I don't believe this is the etymology of the word convince by any means, but this idea did have the unintended effect of beginning a sequence of thoughts that framed my current state of mindfulness regarding what is transpiring around me and how I have interpreted it. Over the course of the past few months I've patched together a number of concepts from market participants who have directly or indirectly had their thoughts scribed --thoughts that have stood the test of time and market cycles.

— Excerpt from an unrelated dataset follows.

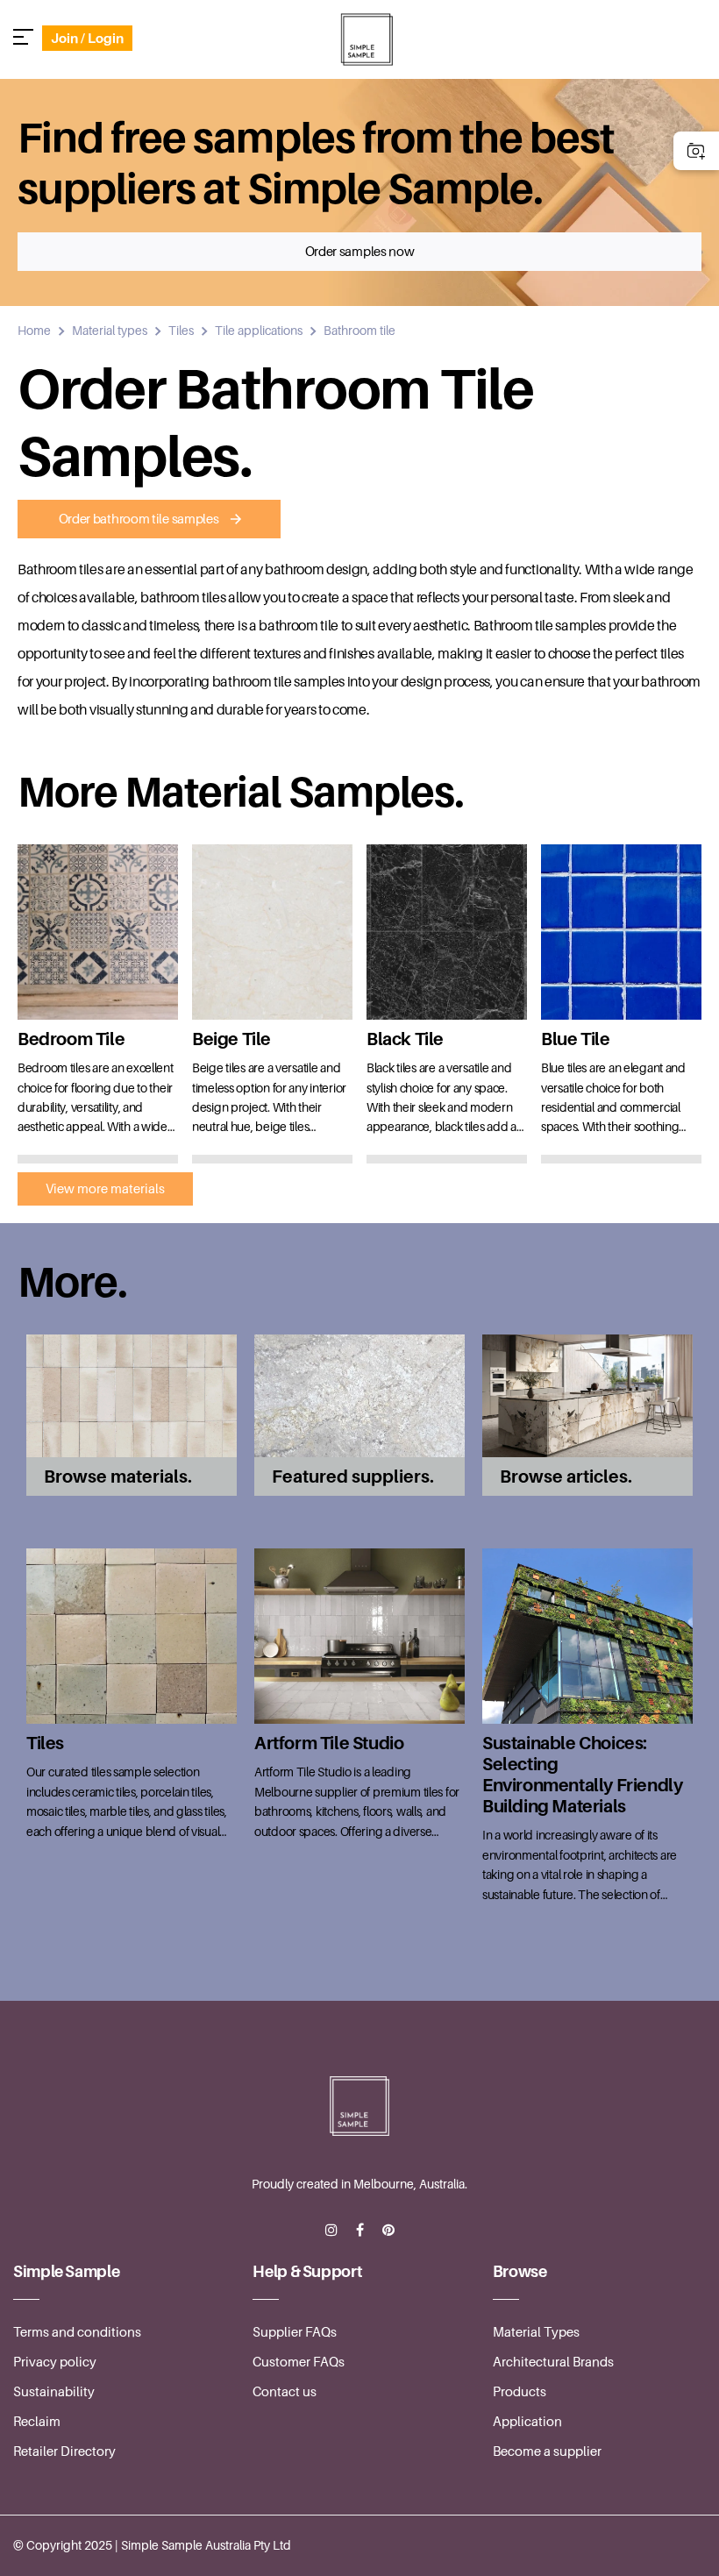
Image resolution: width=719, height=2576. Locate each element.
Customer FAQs (299, 2362)
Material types (109, 331)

Of Livermore, Wyckoff, O'Neal, Weinsten and Zwieg, I have taken a tidbit of wisdom and applied their model and methodology as a template to the market since May. From each I have focused primarily upon changes of market character and trend change from from bullish zones and topping zones to distribution and mark down with some thoughts on the bottoming process as well. What each post did however, was the contrary to the intention and if anything made me more optimistic, but without justification. As I reflect back upon each post I can't not help but acknowledge that I was trying to convince myself of something- but what wasn't apparent until recently.

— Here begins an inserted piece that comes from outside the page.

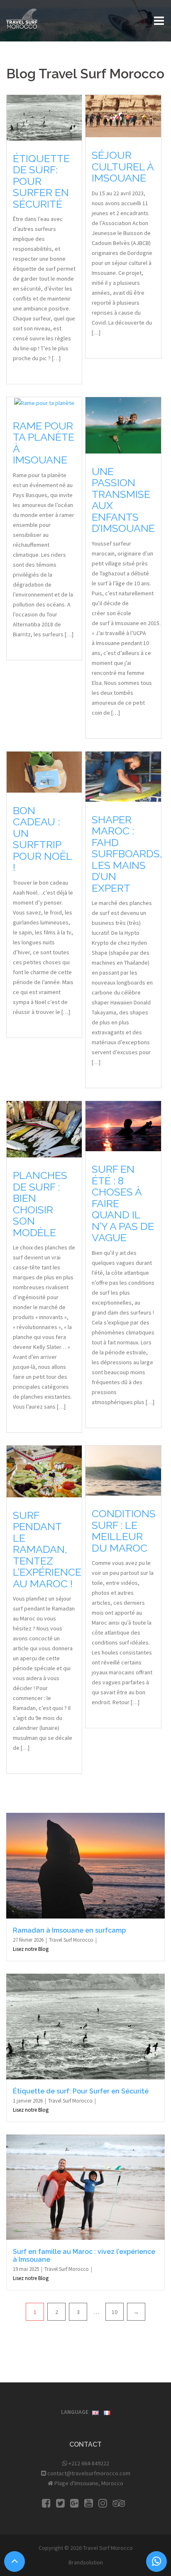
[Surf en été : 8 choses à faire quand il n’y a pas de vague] (123, 1125)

Over that past few days I've taken to reviewing my daily logs checking for repetition of key words and phrases and noting what actions I did take to address them and which received inaction. It should come as no surprise to me to see the same blocks of writing alerting me to something neglected. Weeks later these would pop up again and sometimes months later as well. This repetition was the clearest sign that I was ignoring vital information pertaining to myself as a market participant. Of one note from February I take particular awareness of now:
There are certain weaknesses that when overcome show more- and that is one of the difficulties of trading- you get over one hump and your digging yourself out of another ditch and it gets tiring after a while and you start to wonder when is this going to change- I got over the fear of entering- I got over the fear of exiting loses- O.K.. Now I have the fear of mismanaging trades- it's a permanent state of anxiety and you become anxious that once you modify the current road block you'll find another you hadn't though of-

Here in lies an astute truth about my market beliefs. What I've come to learn through trading is that a solution today creates a problem tomorrow I may not have even thought about yet. Improving as a trader has a counter-intuitive challenge that as I become better experienced I can also become worse through the pursuit. The more informed and the less ignorant the higher the hurdle to overcome looms. This is why persistence and resiliency are two very important attributes to have in trading because with each step there is a chance of tripping and unless these two characteristics are honed, it might be the last step for many due to sheer frustration.